The comments created uproar among GPs, and although Dr Wollaston says the regulator should not be too ‘punitive’, she supports the general thrust of Professor Stephenson’s views.
‘The point the GMC is right to raise, is how you have greater resilience training for doctors about complaints,’ she says.
‘Of course, complaints on an individual level feel incredibly threatening, but they are going to increasingly become a part of the experience of being a doctor.’
She also sympathises with the CQC’s new policy of publishing ‘intelligent monitoring’ data on practices.
‘The CQC is sort of damned if they do and damned if they don’t. If they don’t maintain an open policy, they can be criticised for that, but it has caused – rightly – real consternation, particularly the publication of some of their risk stratification, and the way they then had to issue clarification because some of those figures were incorrect.
‘I think it is very hard for practices that find themselves labelled in a way that’s so easily open to interpretation by the public.’

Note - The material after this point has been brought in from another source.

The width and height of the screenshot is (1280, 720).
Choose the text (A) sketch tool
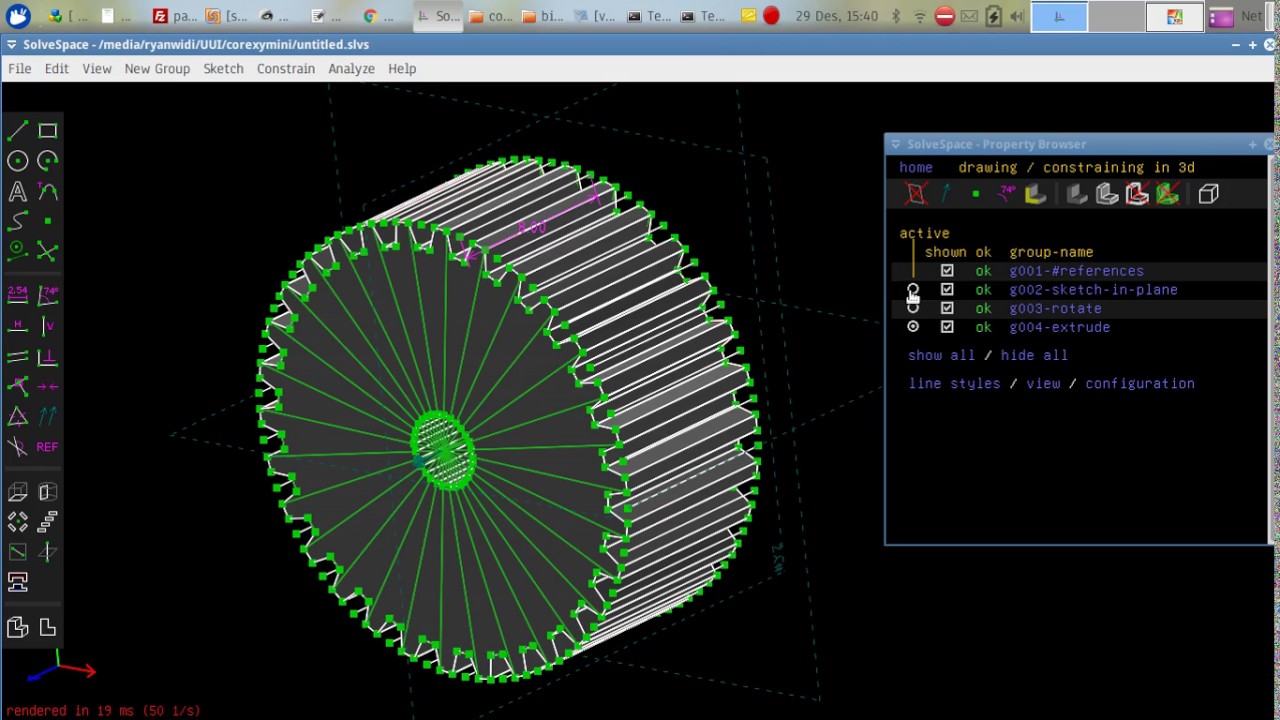pyautogui.click(x=17, y=191)
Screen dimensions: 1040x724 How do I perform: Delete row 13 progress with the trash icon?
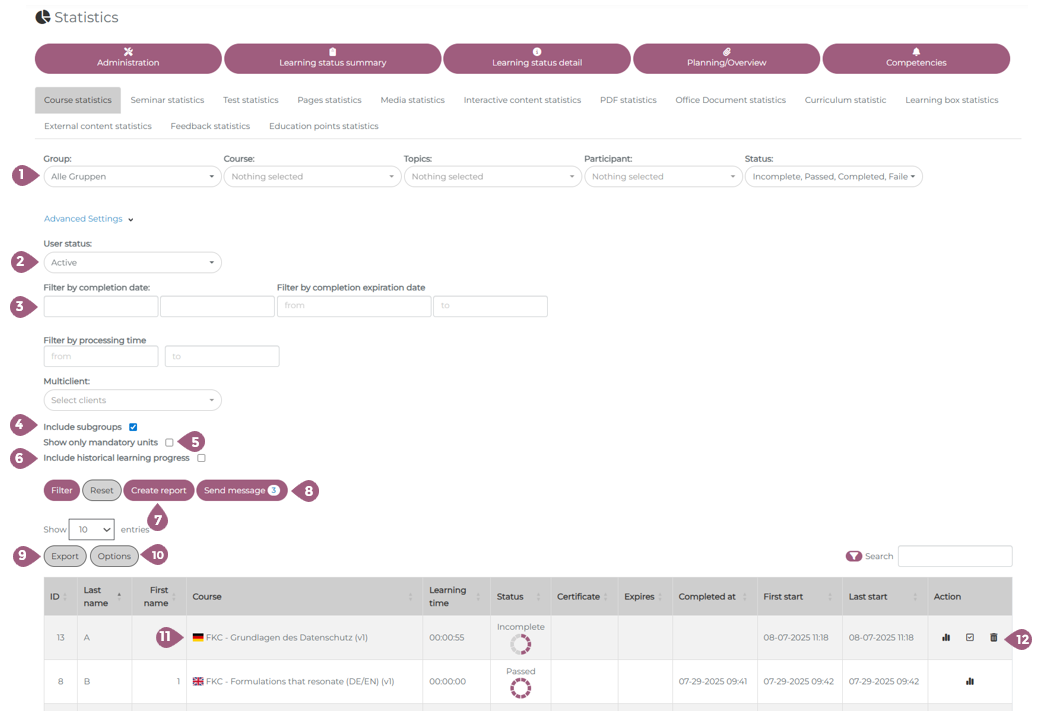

But she concedes that: ‘If they show there’s really no correlation [with true levels of risk] then I think the CQC should review its policy of publishing.’
Dr Wollaston has ploughed her own furrow in Westminster, but arguably she has made it easier for politically minded GPs who may want to take the leap into becoming an honourable member.
‘For all the negativity there is about politics and politicians, I think having more people in politics who’ve had direct clinical experience is really important,’ she says.
‘If I had a message to include as part of this interview, it would be to encourage GPs to think about standing for Parliament, because there’s a real shortage of people within Parliament who have an understanding of health and social care. We really are in a tiny minority,’ she adds. ‘If anyone wants to ask about how to do it, I’m always happy to chat to people,’
‘But who knows?’ Dr Wollaston smiles. ‘I may be back and solving the GP workforce crisis in a much more direct and personal manner after 7 May.’ On her record as an MP so far, many will hope that does not happen.
Should we adopt four-year training?
In an ideal world it’s a good idea, but if we shift suddenly from three to four years, we might inadvertently worsen recruitment. We should work towards it and start to offer more opportunities for it.
Is 5,000 extra GPs by 2020 realistic?
We need to keep pushing towards that goal. Alongside that, we need to look at diversifying the primary care workforce, so we bring in other resources, like pharmacy, to help.
What do you think of the coalition’s record?
Large-scale reorganisations take people’s eyes off the ball of the real challenge. My hope for after the election is that we don’t see that happen again.
Do doctors facing a complaint need greater support?
Yes, of course. The issue for GPs about burnout, and how they’re supported, is very difficult because GPs are self-employed.
Should CQC inspections be scrapped to help retain GPs?
I don’t think that is what’s pushing people out of general practice, but of course, if that was submitted as evidence by GPs to a subsequent health select committee, that would then be looked at.